The involvement of regulation from the autonomic nervous system on AF pathogenesis is well established (Ripplinger et al., 2016). Interestingly, by using pharmacological blockers of P/Q-channels it has been found that CaV2.1 is important for cardiac vagal excitation and for the neuronal parasympathetic activity of guinea pig atria (Hong and Chang, 1995; Wang et al., 2001). Moreover CaV2.1 activity is important for heart rate control in mice as demonstrated by the lower heart rate observed in the mouse model (rolling Nagoya (tgrol)) that carries a mutation in CACNA1A causing reduced CaV2.1 current (Ohba et al., 2009). In light of this, we speculate that this novel variant in CACNA1A may disturb the autonomic regulation of the heart and may act as a modifier that affects multiple genes and, depending on co-inheritance of other variants, could influence predisposition for AF. Such genetic modifiers have previously been shown to be involved in human heart disease (Gifford et al., 2019).

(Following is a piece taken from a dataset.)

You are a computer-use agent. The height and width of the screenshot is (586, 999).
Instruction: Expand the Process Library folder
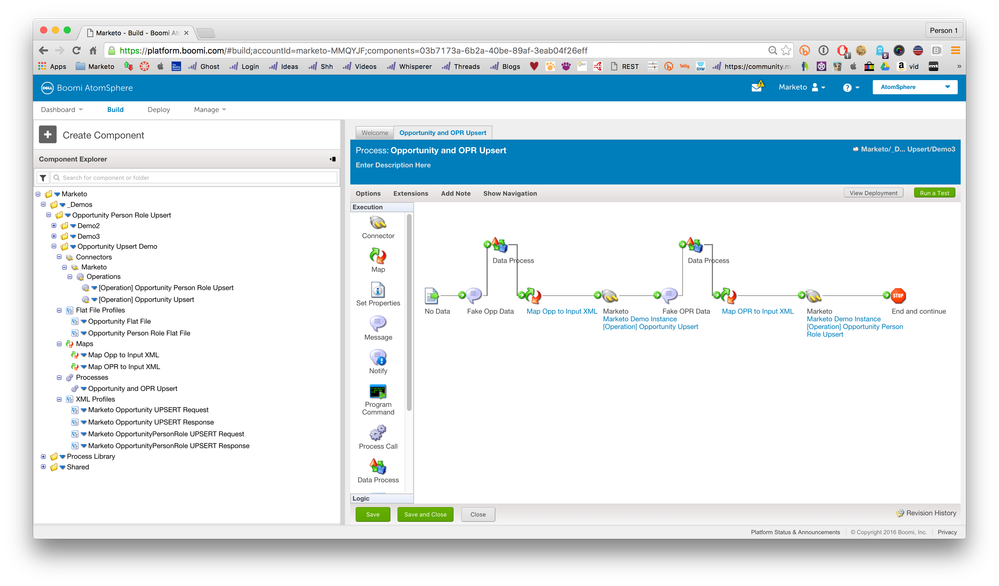tap(43, 456)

However, our study also has some limitations which must be addressed. First, the participating individuals were all of European ancestry. Additionally, a majority of the affected family members were male. It cannot be excluded that these factors may limit the generalizability of our results. Secondly, while whole-exome sequencing is a thorough method of investigating genetic variation, it only covers the protein coding parts of the genome, and it therefore cannot be excluded that some of the individuals may also carry variants in non-protein coding regions, that may affect AF risk. It should also be noted that while the variant was found to significantly affect electrophysiological properties, this effect was rather modest. As this was only identified in one family and the size of this family limited the opportunities for conducting additional statistical analyses, our results should be interpreted with caution. Additionally, while the CACNA1A gene was expressed in cardiac tissue, it was not determined whether the variant influenced arrhythmia through neurons or the function of cardiomyocytes. Finally, a variant in the SCN5A gene (rs41311117) was identified in a single family member. While this particular SCN5A variant has a relative high MAF (e.g. MAF in GnomAD European population 0.2%) and its pathogenicity has recently has been debated (Risgaard et al., 2013; Ghouse et al., 2017), it cannot be excluded that it may have contributed to arrhythmia in this individual.

In conclusion, our results provide new insights into the role of the autonomic nervous system in AF pathogenesis and elucidate a possible novel mechanism of neuronal function in predisposition for cardiac arrhythmia. They should however be interpreted with caution until they have been replicated in other families and larger cohorts.